* **WHAT YOU HAVE TO DO**
In the records below, find every line with the word "under" and copy it.

[Source data]
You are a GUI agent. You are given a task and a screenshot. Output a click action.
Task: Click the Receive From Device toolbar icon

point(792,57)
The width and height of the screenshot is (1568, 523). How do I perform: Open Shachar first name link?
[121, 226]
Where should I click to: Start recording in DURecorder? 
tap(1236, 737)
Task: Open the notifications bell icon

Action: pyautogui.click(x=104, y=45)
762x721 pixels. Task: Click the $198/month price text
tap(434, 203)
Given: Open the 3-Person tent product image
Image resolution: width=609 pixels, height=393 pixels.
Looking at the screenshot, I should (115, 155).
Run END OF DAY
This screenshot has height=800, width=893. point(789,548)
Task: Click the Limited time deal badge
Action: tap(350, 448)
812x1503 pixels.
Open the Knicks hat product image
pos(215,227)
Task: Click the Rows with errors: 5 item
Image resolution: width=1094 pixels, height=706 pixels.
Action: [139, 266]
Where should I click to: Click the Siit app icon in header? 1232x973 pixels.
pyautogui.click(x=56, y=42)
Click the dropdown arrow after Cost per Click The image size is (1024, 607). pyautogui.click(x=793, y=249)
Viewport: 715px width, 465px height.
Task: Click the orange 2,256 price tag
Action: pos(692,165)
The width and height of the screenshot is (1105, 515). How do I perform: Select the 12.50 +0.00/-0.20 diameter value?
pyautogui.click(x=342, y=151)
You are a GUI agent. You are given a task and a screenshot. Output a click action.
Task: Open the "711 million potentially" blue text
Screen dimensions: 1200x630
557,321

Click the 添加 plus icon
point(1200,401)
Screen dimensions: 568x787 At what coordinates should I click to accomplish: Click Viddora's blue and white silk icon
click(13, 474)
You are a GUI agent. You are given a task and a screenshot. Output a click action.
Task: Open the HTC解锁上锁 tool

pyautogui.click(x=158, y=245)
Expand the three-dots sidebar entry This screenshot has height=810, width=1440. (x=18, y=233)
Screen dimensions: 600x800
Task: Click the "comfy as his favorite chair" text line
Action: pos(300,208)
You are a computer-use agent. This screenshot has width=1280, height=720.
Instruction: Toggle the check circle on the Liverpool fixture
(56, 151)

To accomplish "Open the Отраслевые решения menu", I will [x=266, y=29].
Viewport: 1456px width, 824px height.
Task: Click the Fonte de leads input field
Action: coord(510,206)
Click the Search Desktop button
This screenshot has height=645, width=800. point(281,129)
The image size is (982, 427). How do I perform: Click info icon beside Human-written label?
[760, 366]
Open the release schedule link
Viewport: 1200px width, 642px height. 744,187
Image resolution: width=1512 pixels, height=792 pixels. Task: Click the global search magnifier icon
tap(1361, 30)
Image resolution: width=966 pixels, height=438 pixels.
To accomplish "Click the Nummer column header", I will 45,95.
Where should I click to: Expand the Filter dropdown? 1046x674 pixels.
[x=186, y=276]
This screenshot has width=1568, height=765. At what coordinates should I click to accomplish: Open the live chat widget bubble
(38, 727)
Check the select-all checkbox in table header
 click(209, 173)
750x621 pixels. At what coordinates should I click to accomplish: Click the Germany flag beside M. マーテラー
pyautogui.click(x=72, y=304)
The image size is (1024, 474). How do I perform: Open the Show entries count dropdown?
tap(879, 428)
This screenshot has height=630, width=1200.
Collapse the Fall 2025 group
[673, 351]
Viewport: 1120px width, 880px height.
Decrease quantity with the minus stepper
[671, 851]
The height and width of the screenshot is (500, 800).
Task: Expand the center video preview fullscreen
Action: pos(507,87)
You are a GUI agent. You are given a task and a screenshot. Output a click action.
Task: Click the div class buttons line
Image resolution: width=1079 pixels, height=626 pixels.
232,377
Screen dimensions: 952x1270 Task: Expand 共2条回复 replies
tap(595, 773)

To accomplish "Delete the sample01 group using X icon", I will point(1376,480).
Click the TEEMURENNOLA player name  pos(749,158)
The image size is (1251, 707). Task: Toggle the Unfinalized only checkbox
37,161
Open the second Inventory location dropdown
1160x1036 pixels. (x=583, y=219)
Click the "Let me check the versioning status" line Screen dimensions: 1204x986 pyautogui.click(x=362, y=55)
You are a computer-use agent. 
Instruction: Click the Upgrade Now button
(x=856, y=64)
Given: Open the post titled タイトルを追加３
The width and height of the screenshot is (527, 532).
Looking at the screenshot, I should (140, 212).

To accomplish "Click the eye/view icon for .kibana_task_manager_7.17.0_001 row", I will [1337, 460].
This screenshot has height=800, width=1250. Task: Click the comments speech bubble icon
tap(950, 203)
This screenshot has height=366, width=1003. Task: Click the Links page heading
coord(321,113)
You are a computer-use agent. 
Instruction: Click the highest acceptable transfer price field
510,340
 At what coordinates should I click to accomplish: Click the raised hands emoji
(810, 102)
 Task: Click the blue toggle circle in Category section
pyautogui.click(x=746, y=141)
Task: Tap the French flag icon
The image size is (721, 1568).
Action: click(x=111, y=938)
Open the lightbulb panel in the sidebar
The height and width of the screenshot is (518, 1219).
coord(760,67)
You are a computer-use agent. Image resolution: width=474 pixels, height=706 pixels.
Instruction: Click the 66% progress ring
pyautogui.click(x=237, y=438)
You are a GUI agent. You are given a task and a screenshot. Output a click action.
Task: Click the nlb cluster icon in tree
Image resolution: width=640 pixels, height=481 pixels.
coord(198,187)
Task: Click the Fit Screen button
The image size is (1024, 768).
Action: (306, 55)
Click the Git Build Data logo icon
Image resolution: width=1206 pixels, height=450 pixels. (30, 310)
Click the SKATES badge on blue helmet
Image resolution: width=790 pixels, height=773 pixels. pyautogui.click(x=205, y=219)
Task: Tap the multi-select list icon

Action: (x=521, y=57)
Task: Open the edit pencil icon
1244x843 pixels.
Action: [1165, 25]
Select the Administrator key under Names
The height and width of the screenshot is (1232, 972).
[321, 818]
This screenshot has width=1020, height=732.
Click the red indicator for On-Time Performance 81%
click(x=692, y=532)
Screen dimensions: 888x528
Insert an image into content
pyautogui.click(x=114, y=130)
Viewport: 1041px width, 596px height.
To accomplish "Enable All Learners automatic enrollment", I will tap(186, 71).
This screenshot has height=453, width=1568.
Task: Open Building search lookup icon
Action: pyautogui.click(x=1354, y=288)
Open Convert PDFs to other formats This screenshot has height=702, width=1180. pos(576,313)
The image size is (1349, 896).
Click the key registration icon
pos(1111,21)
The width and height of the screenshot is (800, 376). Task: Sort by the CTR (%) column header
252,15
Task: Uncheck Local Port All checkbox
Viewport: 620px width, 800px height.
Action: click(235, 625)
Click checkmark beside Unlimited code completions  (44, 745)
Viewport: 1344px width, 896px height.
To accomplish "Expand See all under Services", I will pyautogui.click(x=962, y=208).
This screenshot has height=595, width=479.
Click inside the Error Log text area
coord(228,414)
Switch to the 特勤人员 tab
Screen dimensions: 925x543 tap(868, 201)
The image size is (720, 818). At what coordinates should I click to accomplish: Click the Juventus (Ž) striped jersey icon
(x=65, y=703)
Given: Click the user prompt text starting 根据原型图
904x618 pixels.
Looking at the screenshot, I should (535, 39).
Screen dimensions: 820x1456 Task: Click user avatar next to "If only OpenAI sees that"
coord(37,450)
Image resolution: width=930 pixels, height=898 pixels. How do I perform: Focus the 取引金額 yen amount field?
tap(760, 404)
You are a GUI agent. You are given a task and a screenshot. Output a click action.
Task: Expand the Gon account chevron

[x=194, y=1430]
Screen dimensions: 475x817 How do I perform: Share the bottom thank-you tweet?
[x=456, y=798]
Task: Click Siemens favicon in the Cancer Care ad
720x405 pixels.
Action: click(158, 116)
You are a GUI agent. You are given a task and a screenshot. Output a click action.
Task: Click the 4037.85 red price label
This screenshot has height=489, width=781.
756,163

* **TASK OUTPUT**
Select the Administrator key under Names
To accomplish "Expand See all under Services", I will pyautogui.click(x=962, y=208).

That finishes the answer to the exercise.